A $1.8 million pipeline project has connected the customers with the City of Garibaldi water supply. It was necessary to create a pipeline or intertie for the water supply because of contamination found in the Watseco Barview system.
The water in the Watseco Barview District had been identified by federal tests as being contaminated by Total trihalomethanes, Total haloacetic acids and nitrate.
One contaminant exceeded the legal limit (trihalomethanes), while a second (haloacetic) was less than the legal limit but exceeded the health limit, according to federal tests. Trihalomethanes can be created by a chemical reaction when chlorine used to disinfect tap water that has natural organic matter in it.
The intertie enables the Watseco Barview District to provide clean water to its customers, but remaining sanitation and other services will remain with the Watseco Barview District. The pipeline is approximately 1.1 miles long and about eight inches in diameter and is following the rail line between the two communities.
The entire project was funded by the Oregon Infrastructure Authority. The city got a $980,000 grant and another $980,000 in a low-interest loan.
According to John O’Leary, the city manager for Garibaldi, the project was completed recently.
“It is all hooked up and right now we’re going through the last details and make sure everything is addressed,” he said Friday. “The project was on budget and a little over-scheduled, but not much.

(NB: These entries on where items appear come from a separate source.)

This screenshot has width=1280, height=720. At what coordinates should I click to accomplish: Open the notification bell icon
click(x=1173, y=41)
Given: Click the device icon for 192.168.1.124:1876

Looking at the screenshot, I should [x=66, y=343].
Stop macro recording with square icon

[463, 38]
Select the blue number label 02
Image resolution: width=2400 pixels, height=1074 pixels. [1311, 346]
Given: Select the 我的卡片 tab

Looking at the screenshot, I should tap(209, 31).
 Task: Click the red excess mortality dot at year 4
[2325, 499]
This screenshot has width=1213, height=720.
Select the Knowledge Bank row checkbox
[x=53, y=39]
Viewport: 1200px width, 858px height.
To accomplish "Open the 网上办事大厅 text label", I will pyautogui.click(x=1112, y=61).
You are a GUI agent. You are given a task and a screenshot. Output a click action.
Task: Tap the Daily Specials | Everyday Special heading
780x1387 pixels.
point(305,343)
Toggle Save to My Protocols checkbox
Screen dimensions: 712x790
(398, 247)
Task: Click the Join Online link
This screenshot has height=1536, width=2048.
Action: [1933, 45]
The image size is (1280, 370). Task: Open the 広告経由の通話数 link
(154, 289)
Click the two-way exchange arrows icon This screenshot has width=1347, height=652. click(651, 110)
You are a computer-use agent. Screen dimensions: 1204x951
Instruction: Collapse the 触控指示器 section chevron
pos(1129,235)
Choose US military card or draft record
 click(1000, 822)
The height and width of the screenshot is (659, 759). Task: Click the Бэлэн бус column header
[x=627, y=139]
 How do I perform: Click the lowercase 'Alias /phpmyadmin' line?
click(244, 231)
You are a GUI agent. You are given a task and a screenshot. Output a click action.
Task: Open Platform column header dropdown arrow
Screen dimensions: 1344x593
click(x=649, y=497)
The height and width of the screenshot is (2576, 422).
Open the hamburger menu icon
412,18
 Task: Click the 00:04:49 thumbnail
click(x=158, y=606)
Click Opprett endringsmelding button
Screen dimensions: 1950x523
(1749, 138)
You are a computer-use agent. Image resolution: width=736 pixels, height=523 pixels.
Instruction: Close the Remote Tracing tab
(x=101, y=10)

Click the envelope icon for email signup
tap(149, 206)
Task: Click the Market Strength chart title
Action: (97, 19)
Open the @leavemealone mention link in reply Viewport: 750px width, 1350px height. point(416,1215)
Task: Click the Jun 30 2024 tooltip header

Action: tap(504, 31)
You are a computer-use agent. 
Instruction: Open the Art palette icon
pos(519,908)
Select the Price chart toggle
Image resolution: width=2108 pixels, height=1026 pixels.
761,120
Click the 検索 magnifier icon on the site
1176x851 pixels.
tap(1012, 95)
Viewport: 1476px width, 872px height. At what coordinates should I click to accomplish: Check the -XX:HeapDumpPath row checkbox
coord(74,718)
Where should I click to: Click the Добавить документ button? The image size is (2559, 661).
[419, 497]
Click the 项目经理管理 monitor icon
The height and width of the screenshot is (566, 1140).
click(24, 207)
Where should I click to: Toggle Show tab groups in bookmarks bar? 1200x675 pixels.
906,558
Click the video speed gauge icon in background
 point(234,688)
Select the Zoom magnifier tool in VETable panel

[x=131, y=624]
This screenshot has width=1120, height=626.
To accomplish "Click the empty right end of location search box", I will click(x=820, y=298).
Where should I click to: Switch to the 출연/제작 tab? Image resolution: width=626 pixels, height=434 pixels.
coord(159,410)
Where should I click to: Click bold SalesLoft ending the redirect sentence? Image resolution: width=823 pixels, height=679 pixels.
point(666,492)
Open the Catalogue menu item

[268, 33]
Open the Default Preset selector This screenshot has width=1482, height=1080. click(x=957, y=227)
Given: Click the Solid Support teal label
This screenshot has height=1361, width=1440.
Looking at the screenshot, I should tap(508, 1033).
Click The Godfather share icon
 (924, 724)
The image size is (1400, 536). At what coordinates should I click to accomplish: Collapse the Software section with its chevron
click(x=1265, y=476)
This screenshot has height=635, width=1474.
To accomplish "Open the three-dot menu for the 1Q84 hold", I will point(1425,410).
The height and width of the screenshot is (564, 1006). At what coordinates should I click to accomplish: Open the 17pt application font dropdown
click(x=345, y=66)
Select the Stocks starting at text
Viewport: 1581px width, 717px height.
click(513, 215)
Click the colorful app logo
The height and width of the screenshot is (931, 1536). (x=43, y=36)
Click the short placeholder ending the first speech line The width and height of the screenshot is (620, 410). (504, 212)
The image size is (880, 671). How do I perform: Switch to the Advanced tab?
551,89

It was well within the parameters we had set for ourselves for getting it done.”
O’Leary praised the construction company, H.L. Mouck of Salem, for the work they had done building the intertie. “They have done fantastic work. They were very responsive, very responsible and competent in the work that they did. They were the main reason we were on budget, which was pretty impressive,” the city manager said.
The city is now providing its water to the Watseco-Barview customers, who live in the Barview area north to the southern edge of Rockaway Beach.
“Their system is significantly improved now,” O’Leary added.
The city has gone so far as to flush out the system to help remove any sediments and contamination.
The city used a new method to cleanse out the system called ice pigging. “That scoured out the sedimentations from the pipes and it made a huge difference in the quality of water.”
O’Leary admitted the pigging method used to clean the pipes sounded strange. “It kind of sounds absurd when you get right down to it,” he said, chuckling. In water systems, a “pig” is just a device you shove down a line to scour it out. There are different sorts of “pigging” the city manager said. “It is done in water systems all the time with things like foam blocks and other types of devices that will flush their way through a pipe and scour it out.”
Garibaldi found a newer, cleaner and more environmentally-sound method of pigging. “It is a patented process of literally pushing ice through a water main to get the same effect (scouring). It is still pretty new. It is actually a pretty ingenious system.
“With this system, they pretty much hook it up to a hydrant and shove the ice down into the main. There is no risk of foreign objects because the ice just melts,” O’Leary said.
“It has been a very good project and almost surprisingly on plan. There were not any hiccups once we got started. Right now, we are just finishing up,” the city manager said.
The water has been passing quality tests already. “We do routine testing at the end of the lines.
“We will be doing more testing for a couple of months just to be sure and verify. It usually takes a while for a water system to completely cycle out.”